▸ **Required tasks**
1. According to the text on protecting core-industry workers, what percentage of workers in core industries can work from home, based on U.S. data?
2. Carry the text on protecting core-industry workers through social distancing forward from its last sentence.

In producing goods and services essential to other industries which cannot easily be replaced in the short run, many core industries rely on specialised labour working in teams.

For example, you need at least a minimum number of train conductors for the subway to function; a minimum number of nurses and doctors to run a ward; a minimum number of truck drivers to have your trash picked up. If workers are sick in large numbers, these industries may be unable to operate.

To the extent that this is a common feature of core industries, the main economic risk of a rapid runup of infection rates stems exactly from this problem. By reducing labour activity sharply down to critical levels, the disease may create severe shortages in essential production and services, and thus create widespread economic damage.

The second reason is that in the core industries, the percentage of workers who can perform their occupational tasks from home is relatively limited. Based on U.S. data, only 15% of workers in the core industries can work from home, as opposed to 40% in the other industries.

To avoid the risk of economic disruption, protecting workers in core industries seems to be a logical way to go. So how can this be facilitated through social distancing?

Measures could be stricter for workers in other sectors, and/or for the old and the young, outside the labour force. Fewer people in public spaces reduces the probability of essential workers being infected when commuting, shopping and working. We use our model framework to have a first-pass quantitative assessment of this strategy.

To be efficient, social distancing should be differentiated by sector and occupation. As a starting point, consider a lockdown extended to all the workers who are able to work from home. This would basically minimise labour supply disruption with no healthy person prevented from working.

Now, here is the catch. If we include an equal proportion, say a third, of the young and the old in a lockdown, these measures should be in place for eight months, to avoid a new outburst of the disease.

▸ **Provided records**
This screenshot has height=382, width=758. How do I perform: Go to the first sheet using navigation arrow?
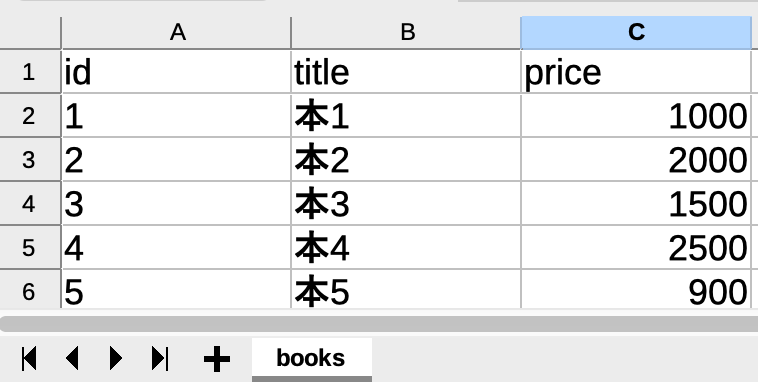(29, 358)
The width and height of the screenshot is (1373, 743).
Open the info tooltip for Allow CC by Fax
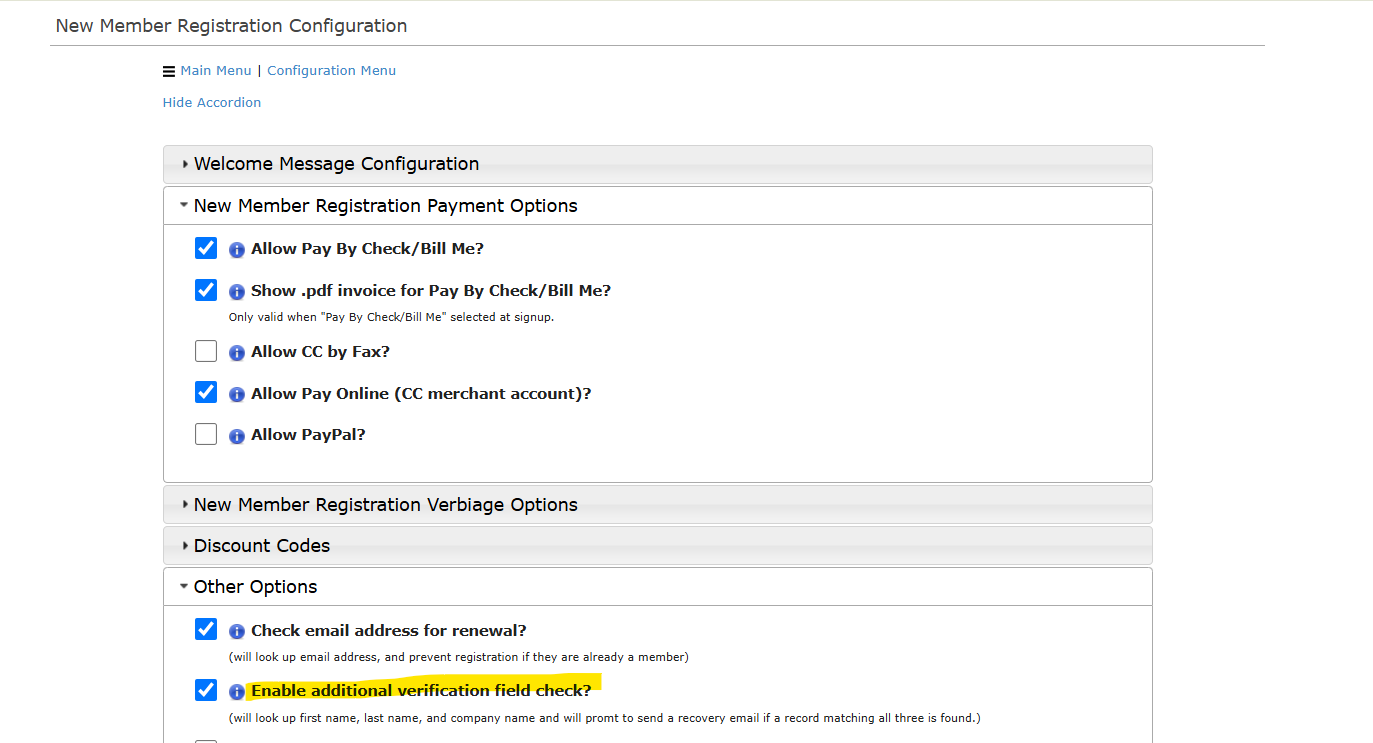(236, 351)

* * *

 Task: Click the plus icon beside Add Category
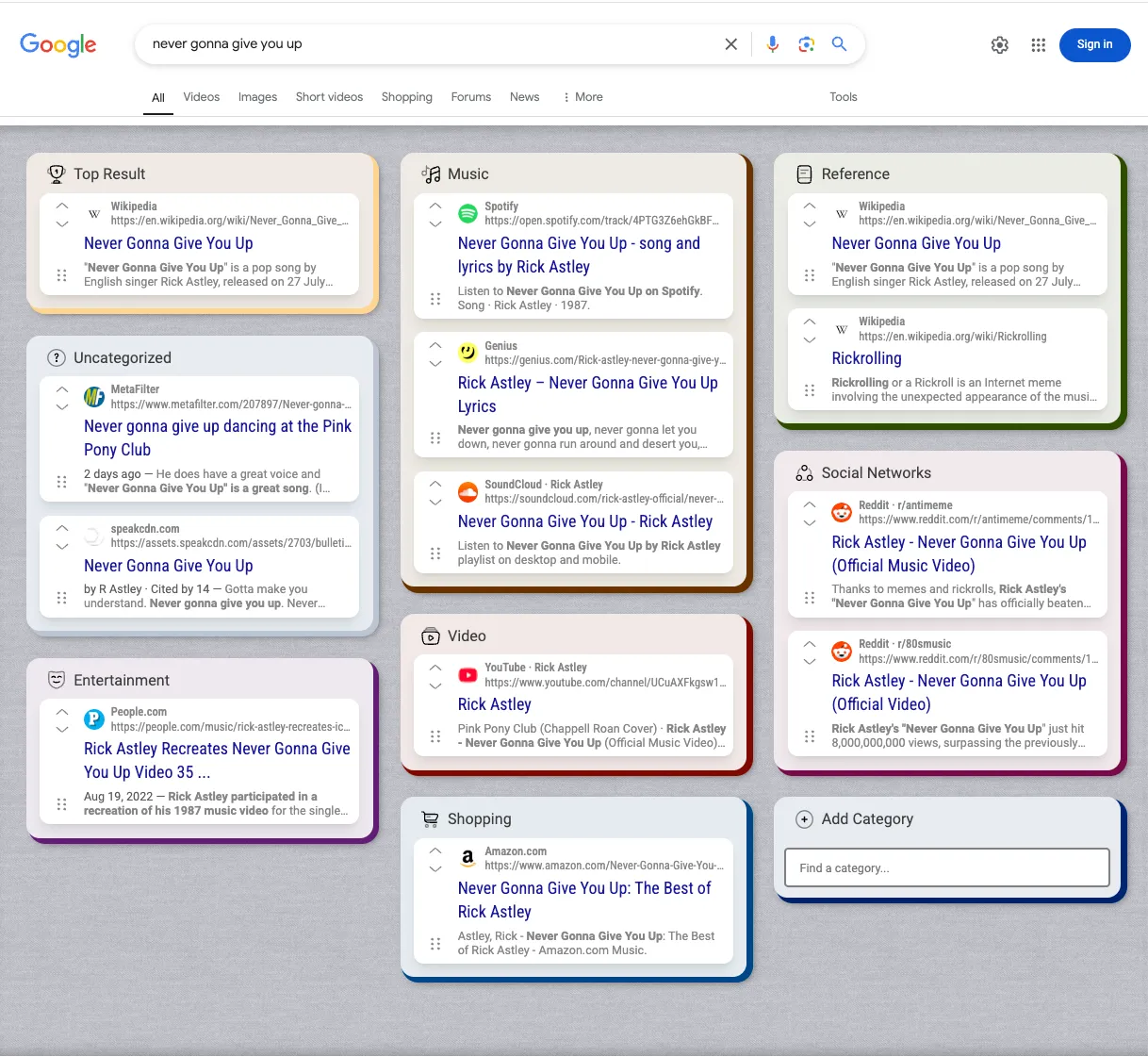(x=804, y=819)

---

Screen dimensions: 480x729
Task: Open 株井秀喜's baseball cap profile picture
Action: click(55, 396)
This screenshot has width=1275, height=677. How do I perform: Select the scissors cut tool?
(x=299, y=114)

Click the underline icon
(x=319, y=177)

▸ **Answers to the tasks**
1. Only 15%.

2.
With a third of the population in a lockdown for eight months, supply disruptions due to the absence from work of sick and symptomatic workers will become lower and smoother over time.  Still, the outcome is not painless: output would still contract up to 15% at a monthly rate.

Moreover, at the peak of the infection, the number of infected people would be too high for the health care system to cope. This has been estimated at 7% of the population.

Starting with this scenario, we can see the difficult trade-offs ahead: putting more people under the lockdown, say, 50% of the population, would be enough to help the health care system to cope. However (a) the economic costs would be substantially higher and (b) it would take longer to achieve herd immunity; to avoid a resurgence of the infection, the measures would have to last longer than 8 months.

Most of the calculations above rest on the idea that the ultimate goal of health measures is to achieve herd immunity while minimising economic damage. In the scenario we construct, different groups of people achieve it at different times, keeping peak infections low, so that workers who are ill can get proper hospital treatment.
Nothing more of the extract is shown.